Gaelic disco king serves up retrospective collection of his finest floorfillers

Marc Cerrone is a French disco producer.The French disco producer if we’re being picky. With a career spanning five decades and clocking up sales in the high tens of millions, he began life as a drummer in a band called Kongas, before ditching the sticks to strike out under his own name in 1976.

Nigh on 30 albums down the line, we get this double CD catch-up that brings together 36 Cerrone productions dating back to his Kongas days. Curiously, the cover features a young lady who is clearly trying to tie her shoe laces without bending her legs. Tricky business. Different times and all that, but Cerrone seems intent on reaffirming his rep for erring on the side of softcore. One of his biggest hits, 1979’s ‘Love In C Minor’, makes ‘Je T’Aime’ sound like a CBeebies theme tune, while pretty much all of his 70s album sleeves have to be seen to be believed (try ‘Cerrone’s Paradise’ for starters).

Get past the sorry-ass sexist shite and much of ‘The Best Of Cerrone Productions’ is well worth a listen – as a whole raft of French dance music artists will attest. Ask Daft Punk or Bob Sinclar and neither will be slow to name Cerrone as a major influence (Sinclar worked directly with him in 2001), while the likes of Run DMC, LL Cool J, the Beastie Boys, BDP and Mark Morrison have all used samples of his work over the years.

As such, there’s many a moment that seems pretty familiar on this collection of predominantly string-soaked disco rompers. When the opening track, 1978’s ‘Got To Have Lovin’’ (a Cerrone co-write with fellow disco don, erm, Don Ray) reaches the obligatory breakdown and a repetitive rising keyboard lick kicks in before a smooth funk bass joins the party, it is really not far away from Daft Punk’s ‘Aerodynamic’. Daft Punk, incidentally, straight sampled Cerrone’s 1976 magnum opus ‘Supernature’, slowing down the synth melody for ‘Veridis Quo’.

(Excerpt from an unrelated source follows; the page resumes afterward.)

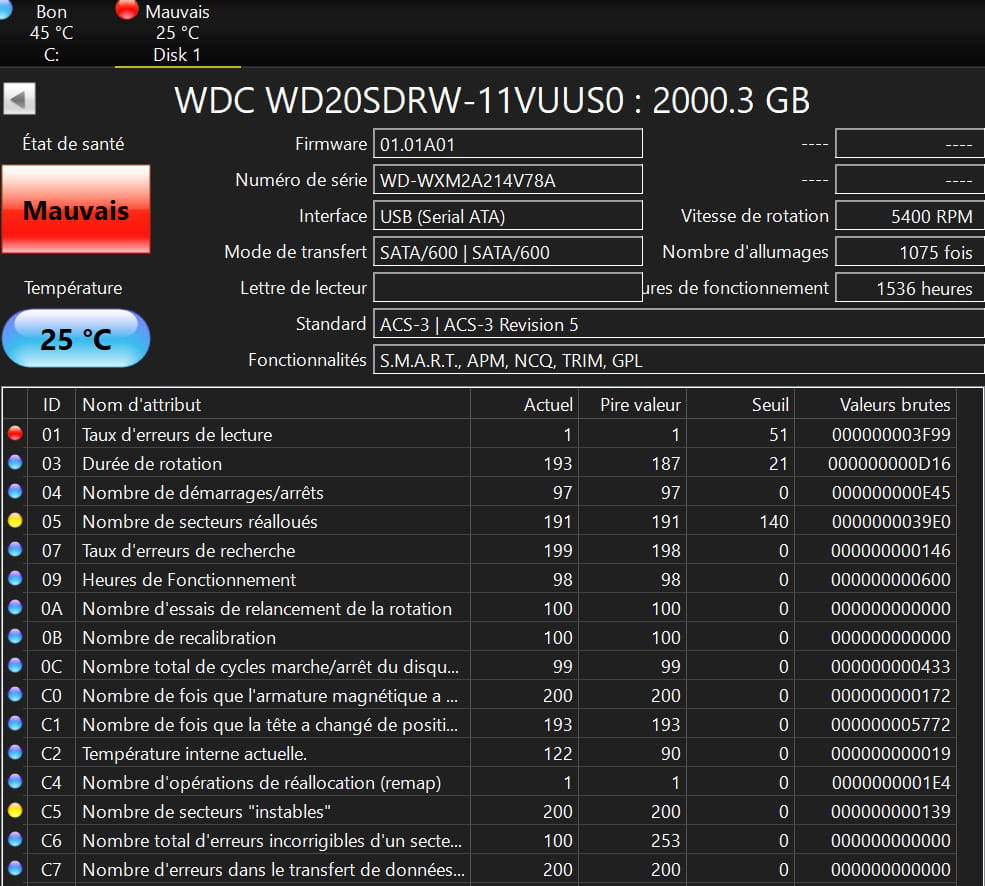The height and width of the screenshot is (886, 985).
Task: Click the yellow status icon for attribute 05
Action: pyautogui.click(x=15, y=521)
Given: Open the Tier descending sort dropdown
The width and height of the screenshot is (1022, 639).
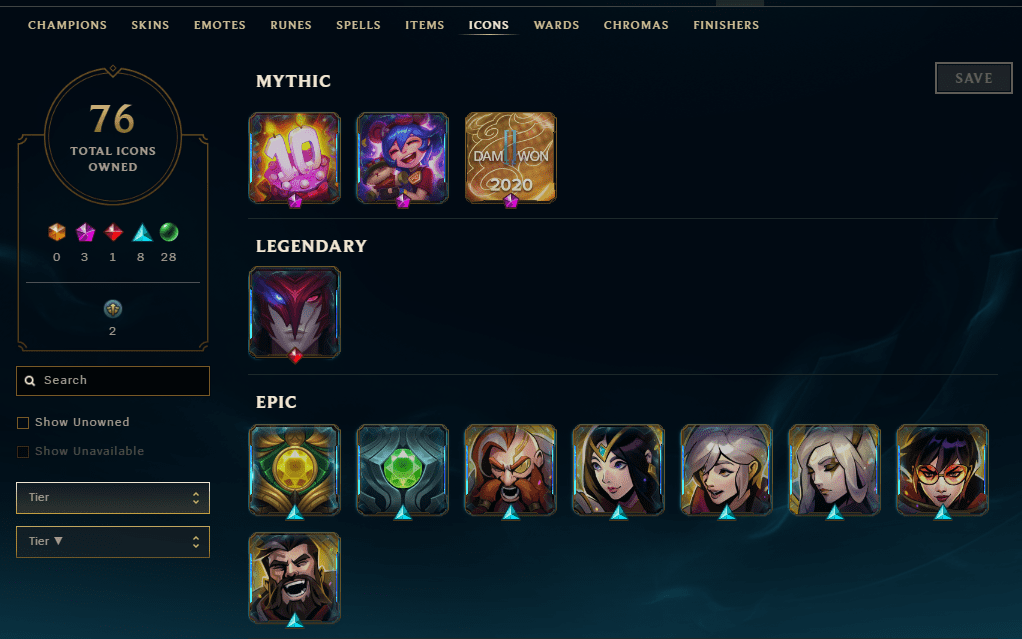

For the most part, Cerrone deals in enjoyable by-numbers disco, the exception being ‘Supernature’. It sticks out like a sore thumb here. That he made a record this forward-looking in the mid-70s is impressive. His label at the time, Altlantic, weren’t much keen on the track, but were proved very wrong indeed, as it was a monster hit. Had Cerrone continued down that route, who knows what we’d have been looking at today.

While this is clearly an album aimed squarely at Cerrone newbies – and it will no doubt prove a voyage of discovery for hip hop/baguette beat fans – the shame is that pretty much everything here is an edit. The original of the previously mentioned Don Ray track clocks in at an almighty eight minutes, with a break stretching over more than two minutes. This version is a mere four-minute edit.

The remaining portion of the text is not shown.